PROBLEM A
Extract every line of the records below word for word, leaving out the pictures.

TEXT EXTRACT
* start *

This post is intended to address some of the comments and criticism w.r.t. my latest paper: Auditing Radicalization Pathways on YouTube. The paper got an unreasonable amount of attention, which involved media coverage, angry e-mails and upset YouTubers. Individuals associated with the communities in the paper were critical of aspects of the methodology. I believe most of these critics:

  1. Misunderstood methodological aspects of the paper;

  2. Don’t understand how doing research with large datasets work;

  3. Criticize things that the paper does not say;

  4. Largely ignored sections of the paper where methodological caveats were addressed.

Regardless, it seems plausible that my paper will play some role in shaping the debate around YouTube, and thus it is important to address some of the critics.

What The Paper Does Not Say

It is important to stress that the paper looked at two different directions:

  1. Is there evidence for user migration from the I.D.W./Alt-lite to the Alt-right?

  2. Is the recommender system responsible for this?

* end *

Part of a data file
* start *

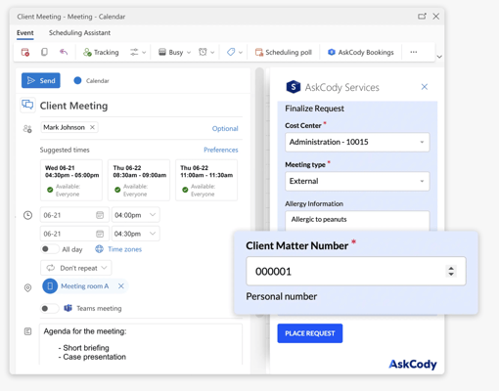Image resolution: width=499 pixels, height=391 pixels.
Task: Remove Meeting room A location
Action: 121,285
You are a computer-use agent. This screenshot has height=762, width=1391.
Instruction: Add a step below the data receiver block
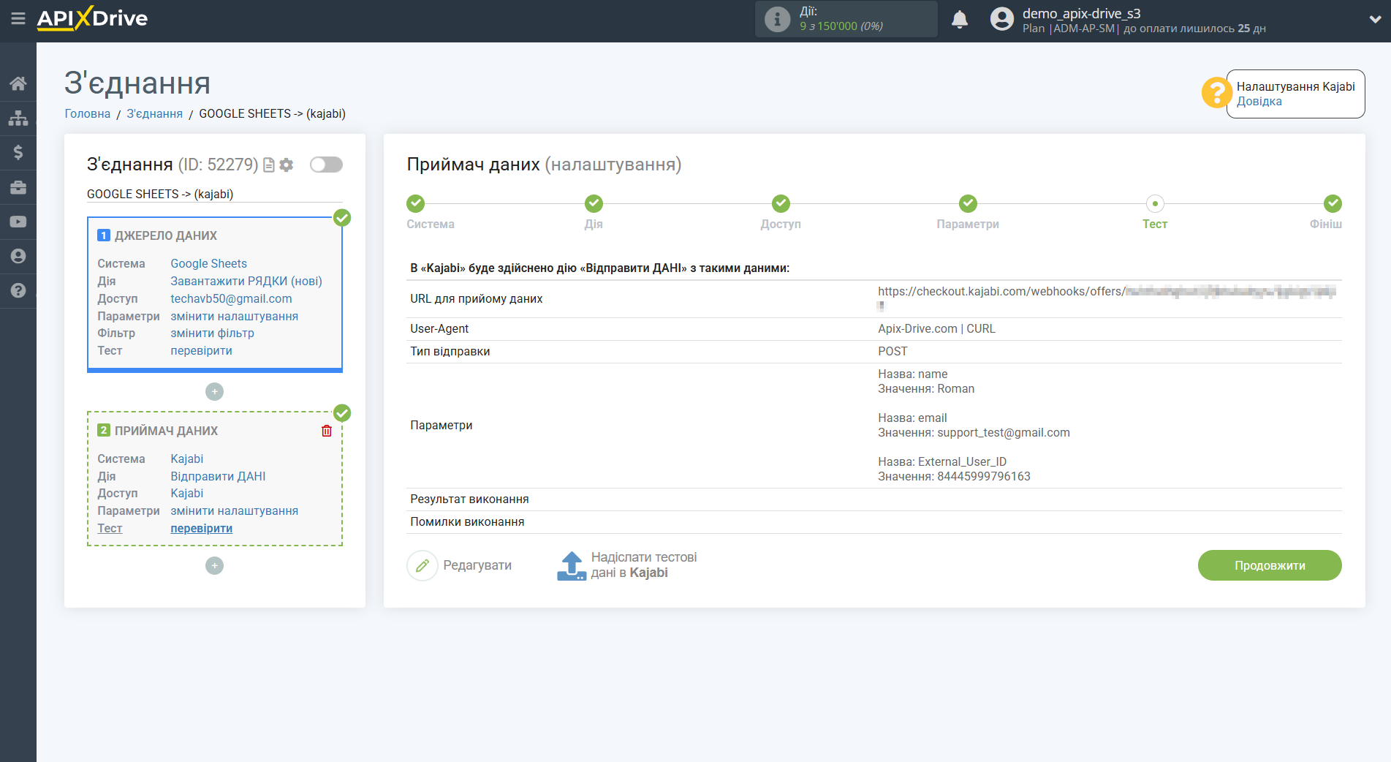tap(214, 566)
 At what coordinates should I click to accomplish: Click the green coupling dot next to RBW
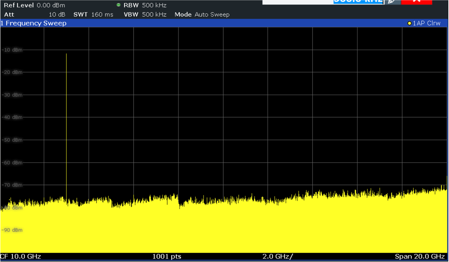pos(118,5)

* end *

PROBLEM B
Copy the post responding to criticism of the YouTube radicalization paper word for word, from beginning to end.

PROBLEM SOLUTION A
Image resolution: width=499 pixels, height=391 pixels.
Task: Remove Meeting room A location
Action: 121,285
You are a computer-use agent. This screenshot has height=762, width=1391.
Instruction: Add a step below the data receiver block
tap(214, 566)
 At what coordinates should I click to accomplish: Click the green coupling dot next to RBW
pos(118,5)

PROBLEM SOLUTION B
This post is intended to address some of the comments and criticism w.r.t. my latest paper: Auditing Radicalization Pathways on YouTube. The paper got an unreasonable amount of attention, which involved media coverage, angry e-mails and upset YouTubers. Individuals associated with the communities in the paper were critical of aspects of the methodology. I believe most of these critics:

  1. Misunderstood methodological aspects of the paper;

  2. Don’t understand how doing research with large datasets work;

  3. Criticize things that the paper does not say;

  4. Largely ignored sections of the paper where methodological caveats were addressed.

Regardless, it seems plausible that my paper will play some role in shaping the debate around YouTube, and thus it is important to address some of the critics.

What The Paper Does Not Say

It is important to stress that the paper looked at two different directions:

  1. Is there evidence for user migration from the I.D.W./Alt-lite to the Alt-right?

  2. Is the recommender system responsible for this?